Autor: |
Dunning DW; Department of Biology, Middlebury College, 276 Bicentennial Way, MBH354, Middlebury, VT 05753, USA., McCall LW; Department of Biology, Middlebury College, 276 Bicentennial Way, MBH354, Middlebury, VT 05753, USA., Powell WF; Department of Biology, Middlebury College, 276 Bicentennial Way, MBH354, Middlebury, VT 05753, USA., Arscott WT; Department of Biology, Middlebury College, 276 Bicentennial Way, MBH354, Middlebury, VT 05753, USA., McConocha EM; Department of Biology, Middlebury College, 276 Bicentennial Way, MBH354, Middlebury, VT 05753, USA., McClurg CJ; Department of Biology, Middlebury College, 276 Bicentennial Way, MBH354, Middlebury, VT 05753, USA., Goodman SD; Division of Diagnostic Sciences, University of Southern California School of Dentistry, Los Angeles, CA 90089, USA., Spatafora GA; Department of Biology, Middlebury College, 276 Bicentennial Way, MBH354, Middlebury, VT 05753, USA. |
Abstrakt: |
Streptococcus mutans, the primary causative agent of human dental caries, grows as a biofilm on the tooth surface, where it metabolizes dietary carbohydrates and generates acid byproducts that demineralize tooth enamel.
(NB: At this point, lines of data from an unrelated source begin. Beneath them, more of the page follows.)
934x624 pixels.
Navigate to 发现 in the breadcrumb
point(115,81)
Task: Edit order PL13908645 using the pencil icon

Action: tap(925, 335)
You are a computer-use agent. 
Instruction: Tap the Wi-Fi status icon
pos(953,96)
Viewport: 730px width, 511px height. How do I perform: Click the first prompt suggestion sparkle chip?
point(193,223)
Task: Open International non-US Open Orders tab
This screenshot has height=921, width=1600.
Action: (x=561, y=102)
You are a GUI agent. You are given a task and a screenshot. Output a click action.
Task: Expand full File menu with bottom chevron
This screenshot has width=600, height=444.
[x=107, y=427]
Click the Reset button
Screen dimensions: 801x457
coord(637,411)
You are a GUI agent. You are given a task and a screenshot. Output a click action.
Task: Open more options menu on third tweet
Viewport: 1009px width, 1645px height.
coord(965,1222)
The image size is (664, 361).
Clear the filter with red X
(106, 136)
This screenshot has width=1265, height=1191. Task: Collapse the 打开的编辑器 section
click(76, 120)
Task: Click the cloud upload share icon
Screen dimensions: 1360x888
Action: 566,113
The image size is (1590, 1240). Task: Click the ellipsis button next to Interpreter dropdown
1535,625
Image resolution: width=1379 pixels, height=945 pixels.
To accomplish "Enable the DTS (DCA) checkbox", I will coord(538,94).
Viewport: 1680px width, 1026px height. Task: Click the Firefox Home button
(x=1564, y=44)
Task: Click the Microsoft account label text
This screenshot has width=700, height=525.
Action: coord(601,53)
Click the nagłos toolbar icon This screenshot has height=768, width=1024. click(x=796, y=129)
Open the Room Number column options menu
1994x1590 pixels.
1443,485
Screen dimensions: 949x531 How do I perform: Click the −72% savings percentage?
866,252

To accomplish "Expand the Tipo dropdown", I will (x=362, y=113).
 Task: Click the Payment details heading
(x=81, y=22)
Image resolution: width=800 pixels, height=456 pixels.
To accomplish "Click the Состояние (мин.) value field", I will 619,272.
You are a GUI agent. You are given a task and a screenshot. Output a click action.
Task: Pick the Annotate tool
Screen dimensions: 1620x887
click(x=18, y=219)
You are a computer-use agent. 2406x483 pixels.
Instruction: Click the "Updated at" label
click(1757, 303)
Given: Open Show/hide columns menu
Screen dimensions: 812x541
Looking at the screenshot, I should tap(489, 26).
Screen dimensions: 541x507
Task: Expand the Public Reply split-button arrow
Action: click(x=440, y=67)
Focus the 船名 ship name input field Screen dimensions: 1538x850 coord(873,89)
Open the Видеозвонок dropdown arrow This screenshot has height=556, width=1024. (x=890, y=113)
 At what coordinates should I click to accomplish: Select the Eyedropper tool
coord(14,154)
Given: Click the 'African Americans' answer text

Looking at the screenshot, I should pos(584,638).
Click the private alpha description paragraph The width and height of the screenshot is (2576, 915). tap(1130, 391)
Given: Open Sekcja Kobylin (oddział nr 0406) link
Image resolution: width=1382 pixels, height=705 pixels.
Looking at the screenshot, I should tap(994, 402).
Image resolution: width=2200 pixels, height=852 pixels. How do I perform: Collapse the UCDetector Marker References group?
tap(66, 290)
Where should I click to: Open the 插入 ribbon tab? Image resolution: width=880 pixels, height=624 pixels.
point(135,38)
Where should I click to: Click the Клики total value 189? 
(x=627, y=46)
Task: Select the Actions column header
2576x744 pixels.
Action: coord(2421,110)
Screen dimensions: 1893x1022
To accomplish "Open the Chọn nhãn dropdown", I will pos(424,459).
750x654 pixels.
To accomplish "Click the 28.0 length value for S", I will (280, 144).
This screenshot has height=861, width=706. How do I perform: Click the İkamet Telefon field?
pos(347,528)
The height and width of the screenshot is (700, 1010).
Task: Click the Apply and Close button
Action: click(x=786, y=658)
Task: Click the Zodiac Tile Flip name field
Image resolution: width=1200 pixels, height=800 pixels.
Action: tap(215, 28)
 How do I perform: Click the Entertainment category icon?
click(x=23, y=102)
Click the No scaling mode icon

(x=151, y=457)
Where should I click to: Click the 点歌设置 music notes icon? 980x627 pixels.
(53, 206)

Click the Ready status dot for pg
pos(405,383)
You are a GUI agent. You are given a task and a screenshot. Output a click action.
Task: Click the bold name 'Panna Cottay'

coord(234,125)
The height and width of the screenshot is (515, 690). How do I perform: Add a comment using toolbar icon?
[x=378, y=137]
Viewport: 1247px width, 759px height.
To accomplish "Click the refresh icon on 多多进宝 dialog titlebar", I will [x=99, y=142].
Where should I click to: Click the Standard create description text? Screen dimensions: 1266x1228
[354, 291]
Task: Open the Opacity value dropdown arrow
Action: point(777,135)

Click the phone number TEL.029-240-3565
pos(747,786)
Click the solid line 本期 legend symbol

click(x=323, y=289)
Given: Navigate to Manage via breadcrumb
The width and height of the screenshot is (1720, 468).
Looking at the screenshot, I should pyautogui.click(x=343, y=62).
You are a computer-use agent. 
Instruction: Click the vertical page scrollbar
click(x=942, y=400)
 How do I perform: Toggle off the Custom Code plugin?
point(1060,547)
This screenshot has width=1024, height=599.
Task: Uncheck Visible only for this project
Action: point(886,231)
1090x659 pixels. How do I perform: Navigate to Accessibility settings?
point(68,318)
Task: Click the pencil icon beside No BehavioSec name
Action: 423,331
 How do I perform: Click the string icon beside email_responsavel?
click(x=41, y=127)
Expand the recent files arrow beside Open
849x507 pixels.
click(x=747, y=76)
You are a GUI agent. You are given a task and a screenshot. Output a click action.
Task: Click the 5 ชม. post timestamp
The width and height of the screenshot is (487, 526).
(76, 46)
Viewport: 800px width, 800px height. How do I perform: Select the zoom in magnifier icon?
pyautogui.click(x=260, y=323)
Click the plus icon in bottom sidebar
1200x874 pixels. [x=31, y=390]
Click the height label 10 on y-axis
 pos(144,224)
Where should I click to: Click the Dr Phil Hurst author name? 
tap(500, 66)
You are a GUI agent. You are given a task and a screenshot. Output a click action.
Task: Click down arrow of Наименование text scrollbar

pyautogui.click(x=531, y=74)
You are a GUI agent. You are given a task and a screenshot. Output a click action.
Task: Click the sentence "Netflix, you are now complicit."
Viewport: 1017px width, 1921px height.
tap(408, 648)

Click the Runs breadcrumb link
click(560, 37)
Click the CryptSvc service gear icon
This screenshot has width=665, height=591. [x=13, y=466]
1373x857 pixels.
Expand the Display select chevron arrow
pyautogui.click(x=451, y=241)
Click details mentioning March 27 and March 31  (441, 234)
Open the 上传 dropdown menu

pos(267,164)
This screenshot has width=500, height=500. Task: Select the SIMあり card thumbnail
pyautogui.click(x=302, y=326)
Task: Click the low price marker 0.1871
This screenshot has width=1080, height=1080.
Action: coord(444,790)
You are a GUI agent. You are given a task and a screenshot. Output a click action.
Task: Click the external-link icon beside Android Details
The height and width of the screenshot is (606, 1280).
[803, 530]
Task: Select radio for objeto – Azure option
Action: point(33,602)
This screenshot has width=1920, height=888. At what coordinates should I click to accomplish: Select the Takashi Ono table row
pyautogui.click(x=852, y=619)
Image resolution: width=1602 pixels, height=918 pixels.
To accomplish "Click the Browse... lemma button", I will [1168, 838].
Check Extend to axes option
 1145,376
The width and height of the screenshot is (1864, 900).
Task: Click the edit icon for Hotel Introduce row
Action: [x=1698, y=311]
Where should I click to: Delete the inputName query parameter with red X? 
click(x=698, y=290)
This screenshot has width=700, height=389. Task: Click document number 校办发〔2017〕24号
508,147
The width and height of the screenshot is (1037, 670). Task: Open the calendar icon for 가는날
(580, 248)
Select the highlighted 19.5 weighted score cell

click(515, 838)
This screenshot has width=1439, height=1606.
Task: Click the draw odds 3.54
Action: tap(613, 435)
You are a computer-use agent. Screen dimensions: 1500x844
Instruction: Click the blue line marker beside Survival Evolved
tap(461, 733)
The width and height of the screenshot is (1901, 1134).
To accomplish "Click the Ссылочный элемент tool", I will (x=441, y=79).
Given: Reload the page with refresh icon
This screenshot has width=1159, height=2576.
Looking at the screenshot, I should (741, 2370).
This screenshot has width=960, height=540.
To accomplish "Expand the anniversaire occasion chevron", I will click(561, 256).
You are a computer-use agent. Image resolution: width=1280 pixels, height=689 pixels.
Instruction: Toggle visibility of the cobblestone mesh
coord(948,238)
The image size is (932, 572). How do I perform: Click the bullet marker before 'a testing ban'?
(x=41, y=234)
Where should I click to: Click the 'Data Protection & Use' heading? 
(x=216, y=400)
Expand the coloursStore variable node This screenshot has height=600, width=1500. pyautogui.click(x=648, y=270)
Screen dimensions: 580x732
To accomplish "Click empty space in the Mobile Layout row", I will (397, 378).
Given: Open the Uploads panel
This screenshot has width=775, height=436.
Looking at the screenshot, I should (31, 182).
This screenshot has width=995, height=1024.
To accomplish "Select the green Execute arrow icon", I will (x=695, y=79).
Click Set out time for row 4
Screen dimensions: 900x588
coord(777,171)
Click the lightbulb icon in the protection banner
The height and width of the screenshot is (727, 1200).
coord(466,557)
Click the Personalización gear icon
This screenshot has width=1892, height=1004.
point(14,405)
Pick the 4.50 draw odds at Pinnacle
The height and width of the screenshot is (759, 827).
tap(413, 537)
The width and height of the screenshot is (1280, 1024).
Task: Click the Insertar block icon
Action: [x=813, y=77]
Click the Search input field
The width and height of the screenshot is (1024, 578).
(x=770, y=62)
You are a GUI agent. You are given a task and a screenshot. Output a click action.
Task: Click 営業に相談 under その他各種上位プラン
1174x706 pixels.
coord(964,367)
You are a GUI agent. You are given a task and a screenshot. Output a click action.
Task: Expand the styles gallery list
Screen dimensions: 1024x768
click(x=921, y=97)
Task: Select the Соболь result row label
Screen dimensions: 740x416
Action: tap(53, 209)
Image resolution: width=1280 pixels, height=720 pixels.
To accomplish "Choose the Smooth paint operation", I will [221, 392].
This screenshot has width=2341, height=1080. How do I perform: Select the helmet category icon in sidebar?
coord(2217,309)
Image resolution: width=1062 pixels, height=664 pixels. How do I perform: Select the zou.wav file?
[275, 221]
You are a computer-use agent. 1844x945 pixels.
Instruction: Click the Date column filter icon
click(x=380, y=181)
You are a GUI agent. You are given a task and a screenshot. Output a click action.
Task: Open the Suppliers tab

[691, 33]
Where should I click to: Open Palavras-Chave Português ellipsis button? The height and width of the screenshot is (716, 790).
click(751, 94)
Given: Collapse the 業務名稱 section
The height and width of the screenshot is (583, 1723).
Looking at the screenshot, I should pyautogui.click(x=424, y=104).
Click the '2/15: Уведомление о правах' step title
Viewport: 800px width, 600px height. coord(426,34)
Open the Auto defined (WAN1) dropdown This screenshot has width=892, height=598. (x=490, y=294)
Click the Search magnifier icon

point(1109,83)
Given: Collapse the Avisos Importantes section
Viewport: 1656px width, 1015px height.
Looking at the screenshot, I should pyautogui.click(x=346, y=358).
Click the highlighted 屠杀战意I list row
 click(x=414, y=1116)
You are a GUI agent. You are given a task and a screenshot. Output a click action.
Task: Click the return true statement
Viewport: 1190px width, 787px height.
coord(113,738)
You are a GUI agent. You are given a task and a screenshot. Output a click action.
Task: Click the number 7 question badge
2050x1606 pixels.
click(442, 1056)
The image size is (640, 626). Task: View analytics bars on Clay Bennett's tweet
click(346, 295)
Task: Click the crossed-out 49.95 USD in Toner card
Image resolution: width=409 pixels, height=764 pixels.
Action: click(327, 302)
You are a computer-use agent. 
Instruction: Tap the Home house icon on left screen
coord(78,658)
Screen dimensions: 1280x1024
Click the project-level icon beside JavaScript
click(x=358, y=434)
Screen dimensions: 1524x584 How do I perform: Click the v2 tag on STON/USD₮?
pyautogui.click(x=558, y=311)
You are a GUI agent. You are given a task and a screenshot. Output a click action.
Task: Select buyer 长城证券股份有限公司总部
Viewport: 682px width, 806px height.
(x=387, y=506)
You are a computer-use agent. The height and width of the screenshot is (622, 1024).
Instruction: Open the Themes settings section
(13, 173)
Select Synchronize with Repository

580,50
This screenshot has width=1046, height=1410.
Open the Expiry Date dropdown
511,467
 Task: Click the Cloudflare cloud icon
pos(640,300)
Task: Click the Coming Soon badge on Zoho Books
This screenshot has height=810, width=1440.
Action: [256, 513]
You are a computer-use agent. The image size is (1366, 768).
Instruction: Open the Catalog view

A drop in plaque pH stimulates an adaptive acid-tolerance response (ATR) in this oral pathogen that allows it to survive acid challenge at pHs as low as 3.0. In the present study, we describe the growth of an S. mutans mutant, GMS901, that harbours an insertion-deletion mutation in gcrR, a gene that encodes a transcriptional regulatory protein. The mutant is acid-sensitive and significantly compromised in its ATR relative to the UA159 wild-type progenitor strain. Consistent with these findings are the results of real-time quantitative RT-PCR (qRT-PCR) experiments that support the GcrR-regulated expression of known ATR genes, including atpA/E and ffh. Although we observed gcrR transcription that was not responsive to acidic pH, we did note a significant increase in gcrR expression when S. mutans cells were grown in a manganese-restricted medium. Interestingly, the results of gel mobility shift assays indicate that the S. mutans SloR metalloregulatory protein is a potential regulator of gcrR by virtue of its manganese-dependent binding to the gcrR promoter region, and expression studies support the hypothesis that sloR transcription is responsive to manganese deprivation and acidic pH. Taking these results together, we propose that SloR-Mn modulates S. mutans gcrR expression as part of a general stress response, and that GcrR acts downstream of SloR to control the ATR. |